Write the next part of the passage about Komen's funding of Planned Parenthood breast screenings, starting right after its final sentence.
━━ QUOTED PASSAGE
One argument for Planned Parenthood’s role is that many women don’t have a primary care doctor, and don’t know where they need to go for a mammogram, or even that they need to go for a mammogram. Planned Parenthood, which often has a long-standing relationship with poorer women whose attachment to the health care system is more marginal, helps set them up with whatever cancer screenings are most appropriate for them.
The argument against that role is that the research on breast screenings is even more ambivalent than the research on mammography. The Centers for Disease Control, for instance, warn that “a clinical breast exam or a breast self-exam have not been found to decrease risk of dying from breast cancer.”
If Komen had initially argued that they would no longer fund organizations that didn’t directly provide mammograms, they would, perhaps, have had an easier time explaining their decision. Of course, that might have meant defunding a much larger swath of organizations. It also would have meant changing their recommendations to women.
━━━━
━━ DATA
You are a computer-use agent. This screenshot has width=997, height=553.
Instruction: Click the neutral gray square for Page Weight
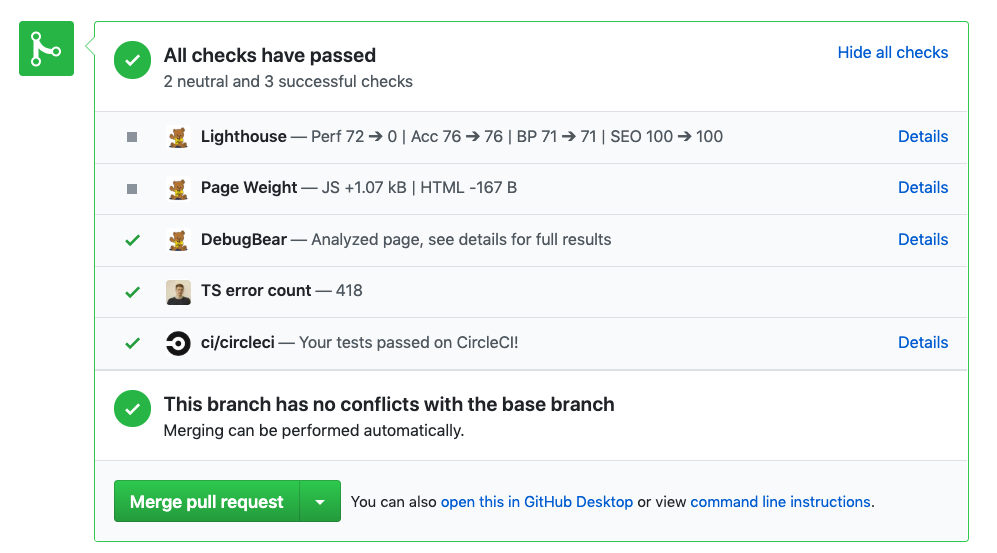[132, 189]
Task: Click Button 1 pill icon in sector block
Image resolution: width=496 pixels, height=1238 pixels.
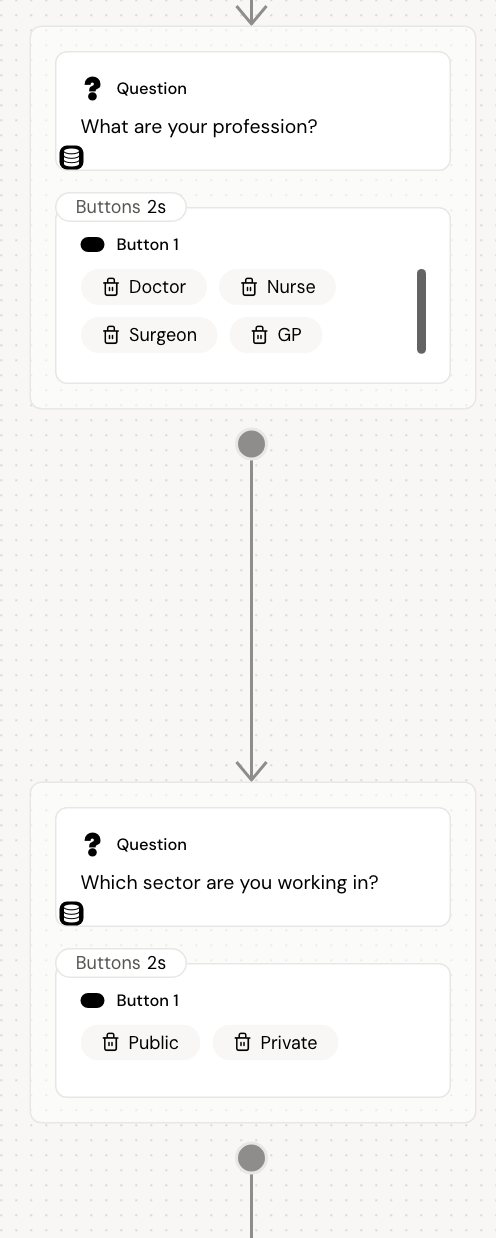Action: tap(93, 1001)
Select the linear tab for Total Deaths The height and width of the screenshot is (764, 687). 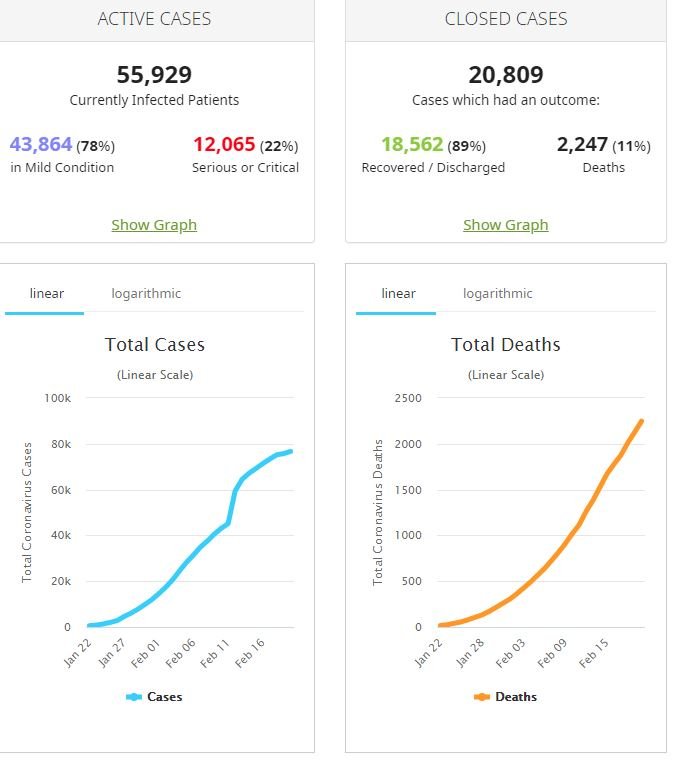click(398, 294)
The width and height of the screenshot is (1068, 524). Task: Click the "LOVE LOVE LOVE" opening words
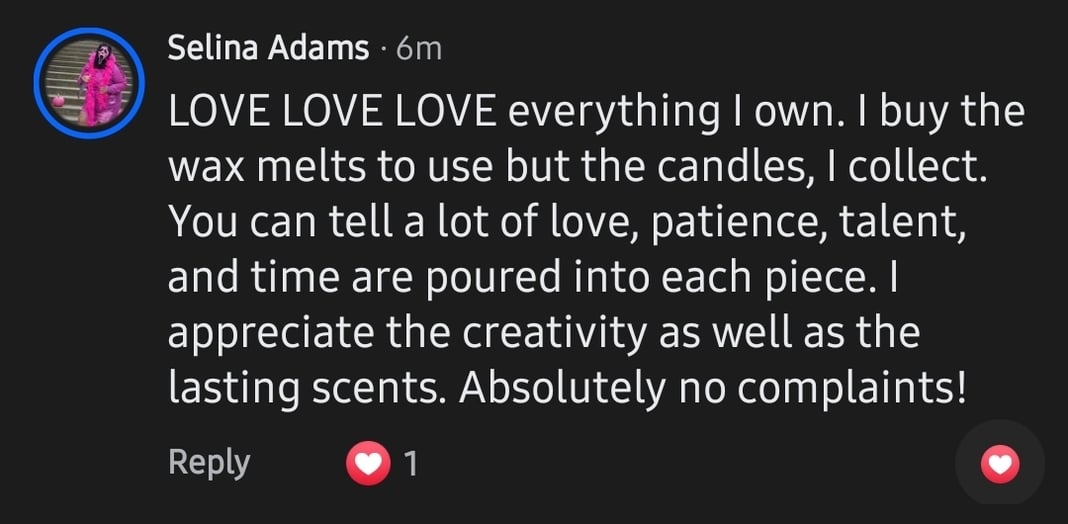coord(332,112)
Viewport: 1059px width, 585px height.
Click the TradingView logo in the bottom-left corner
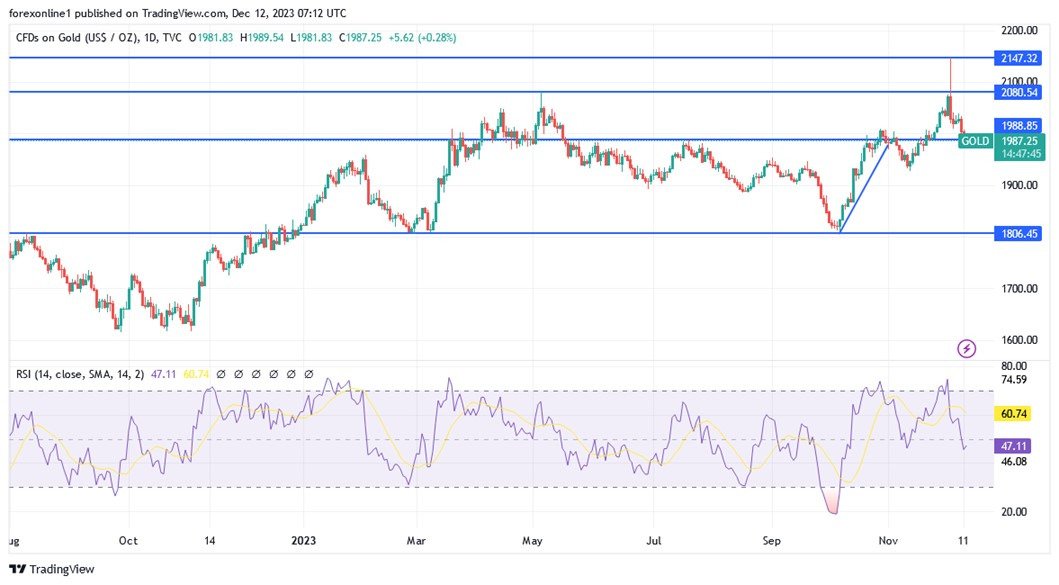16,568
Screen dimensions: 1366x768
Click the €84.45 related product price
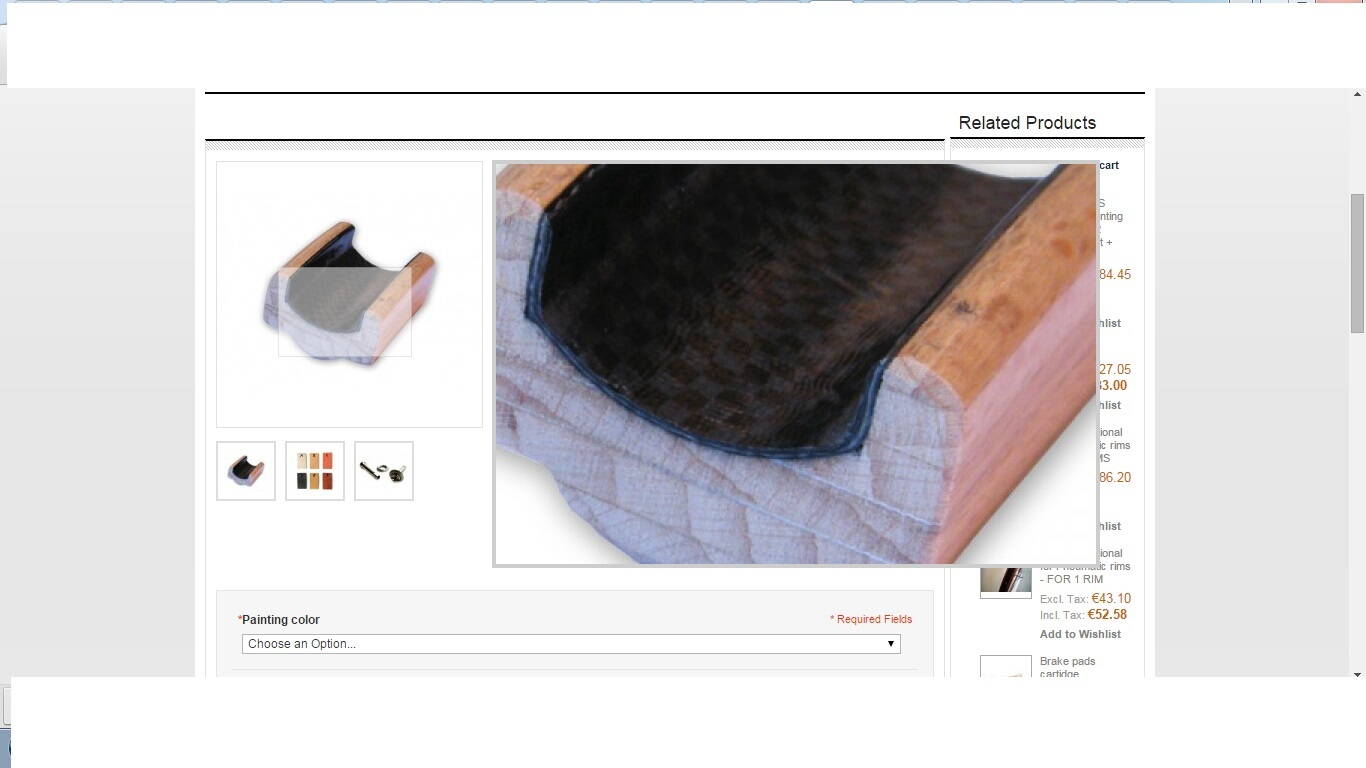click(1115, 275)
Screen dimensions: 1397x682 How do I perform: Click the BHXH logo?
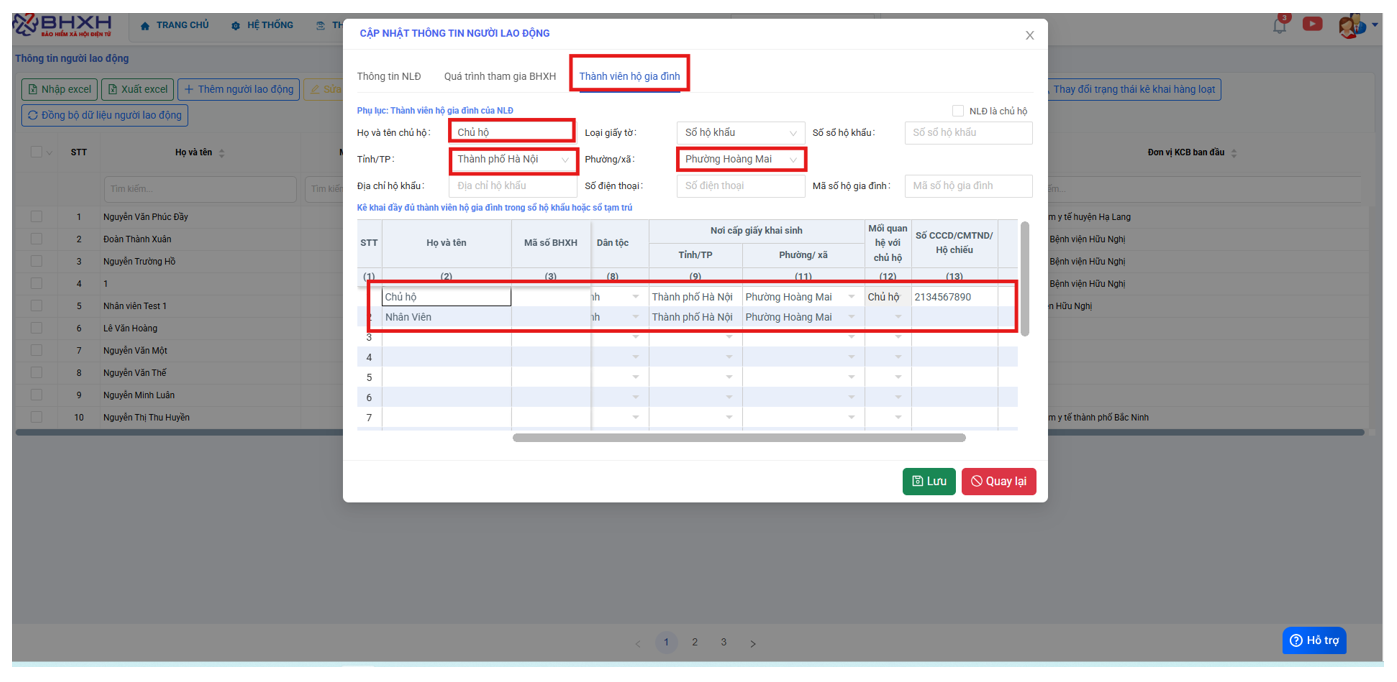pyautogui.click(x=63, y=25)
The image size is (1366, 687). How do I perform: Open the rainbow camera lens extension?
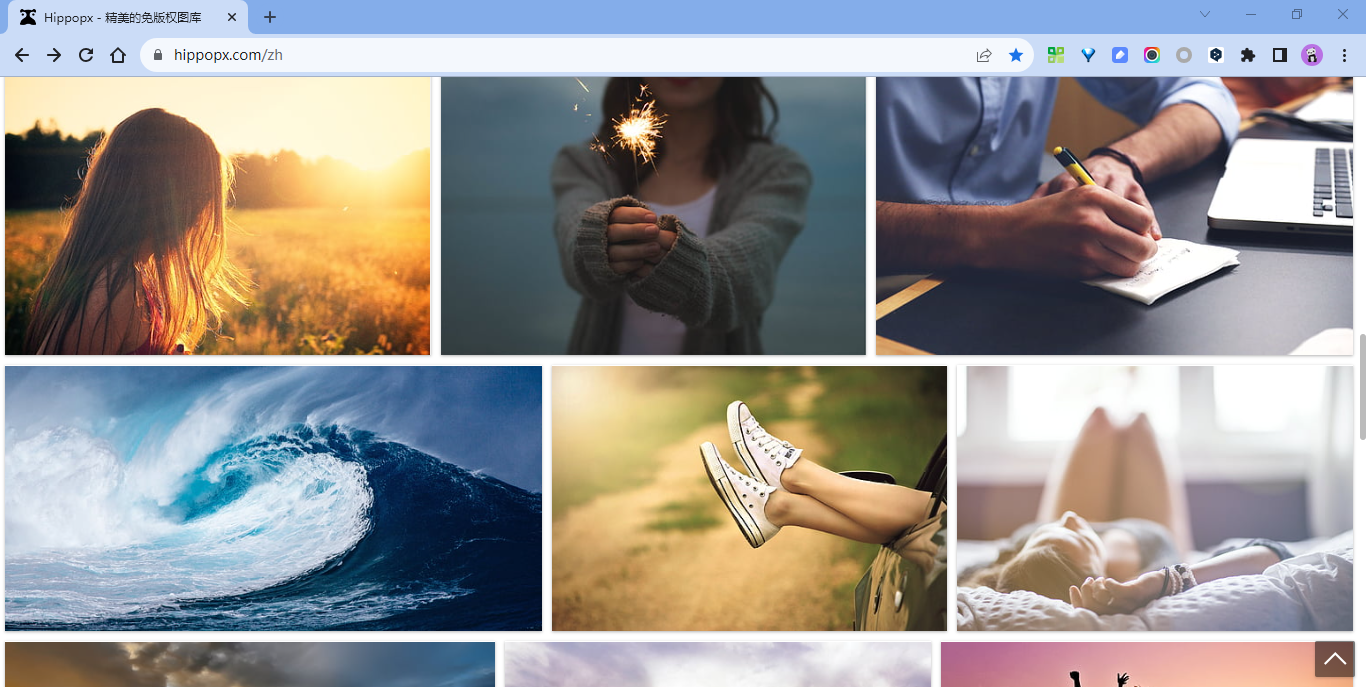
━━━━
● **EXERCISE OUTPUT**:
Komen declined to comment for this piece. But their Web site has a section on clinical breast exams: “Starting at age 20, CBE is part of routine breast cancer screening for women. When you begin having mammograms, CBE complement these screenings.” Given this, it seems unlikely that Komen really meant to take a stand against clinical breast exams.
The likelier explanation, as Kate Sheppard has persuasively argued, is that the shifting rationales behind Komen’s decision imply that the decision to defund Planned Parenthood was based on either political or ideological considerations regarding abortion. But because many of Komen’s funders are pro-choice, it couldn’t be described that way. Hence the hunt for alternative justifications, and the eventual apology and putative reversal.